Autumn Leavesのアレンジがあまりにもカッコ良いので初めて聴いた時に「あのアレンジは誰が書いたの?Mike?」と尋ねると「僕の書いたアレンジ、と言えたら良いんだけど、Joeyのなんだ」とはにかみながら答えてくれました。
かなり前の話ですがBlue Note Tokyoが移転する前の店舗の時、Michael Brecker Bandを聴きに行きました。演奏前であったか休憩時間中か、ロビーにいるとMichaelがやって来て、「やあやあ」のような感じで挨拶を交わしました。
暫くしてJoeyが現れ、僕に近寄りタバコをねだります(初対面でしたが)。
その頃は僕も喫煙真っ只中、また殆どの飲食店内では禁煙になっておらず、Blue Note Tokyoも例外ではありませんでした。
彼にタバコを差し出し火をつけると何も言わずそのまま背をむけ、プイっと立ち去るではありませんか。Michaelに「Joeyはいつもあんな感じなの?」と尋ねると「そうなんだよ、ごめんなさい、気にしないでね」と彼のことをリカバーします。その日の演奏はMichaelはもちろん、Joeyも実に素晴らしく、心ゆくまでパフォーマンスをエンジョイ出来ました。
後日Michaelと会う機会があり、当夜のライブについての感触を尋ねました。充実感に漲っている旨を柔和な表情で語ってくれ、話は彼のマネージメントや所属の事務所についてに及びました。
長年彼の写真を撮り続けているカメラマンDarryl Pittが立ち上げ、彼がトップを務めるオフィス〜Depth of Field(写真用語で被写界深度)が管理しているそうです。音楽家に限らずマネージメントはタレントの良き理解者、長きに渡り堅い信頼関係の絆で結ばれた人物が相応しいです。
Darrylには何度か会いましたがスマートで周りへのさり気ない気配りの出来る人物、何よりMichaelの事が大好きなので、全くの適任者です。
オフィスにはMichael以外に所属ミュージシャンはいるのかと尋ねると、Dianne Reevesがいるという返事、「他には?」「いや、彼女一人だ」、ふと思い付き「Joeyは所属していないの?」と尋ねると柔和な表情が一瞬曇り「彼はかつて所属していた」と過去形で言うではありませんか。

_ _ _ _ _

課題 a: レコードのうち、「Task: Click the thumbs up icon」を含む行から最後の行までを、両端を含めてそのまま書き写してください。
本文とレコードは互いに無関係です。

要素とテキスト位置のデータ

_ _ _ _ _

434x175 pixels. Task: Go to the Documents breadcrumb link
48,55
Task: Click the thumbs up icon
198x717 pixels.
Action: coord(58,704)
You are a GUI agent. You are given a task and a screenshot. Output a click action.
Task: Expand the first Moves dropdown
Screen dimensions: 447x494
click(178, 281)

_ _ _ _ _

課題 b:
本文について、次の問いに答えてください。
(i) 筆者がMichael Brecker Bandを聴きに行ったのは、Blue Note Tokyoのどの時期の店舗か。
(ii) Darryl Pittが立ち上げ、トップを務めるオフィスの名称は何か。
(iii) Michael以外にそのオフィスに所属するミュージシャンとして挙げられたのは誰か。

解答 a:
Task: Click the thumbs up icon
198x717 pixels.
Action: coord(58,704)
You are a GUI agent. You are given a task and a screenshot. Output a click action.
Task: Expand the first Moves dropdown
Screen dimensions: 447x494
click(178, 281)

解答 b:
(i) 移転する前の店舗
(ii) Depth of Field
(iii) Dianne Reeves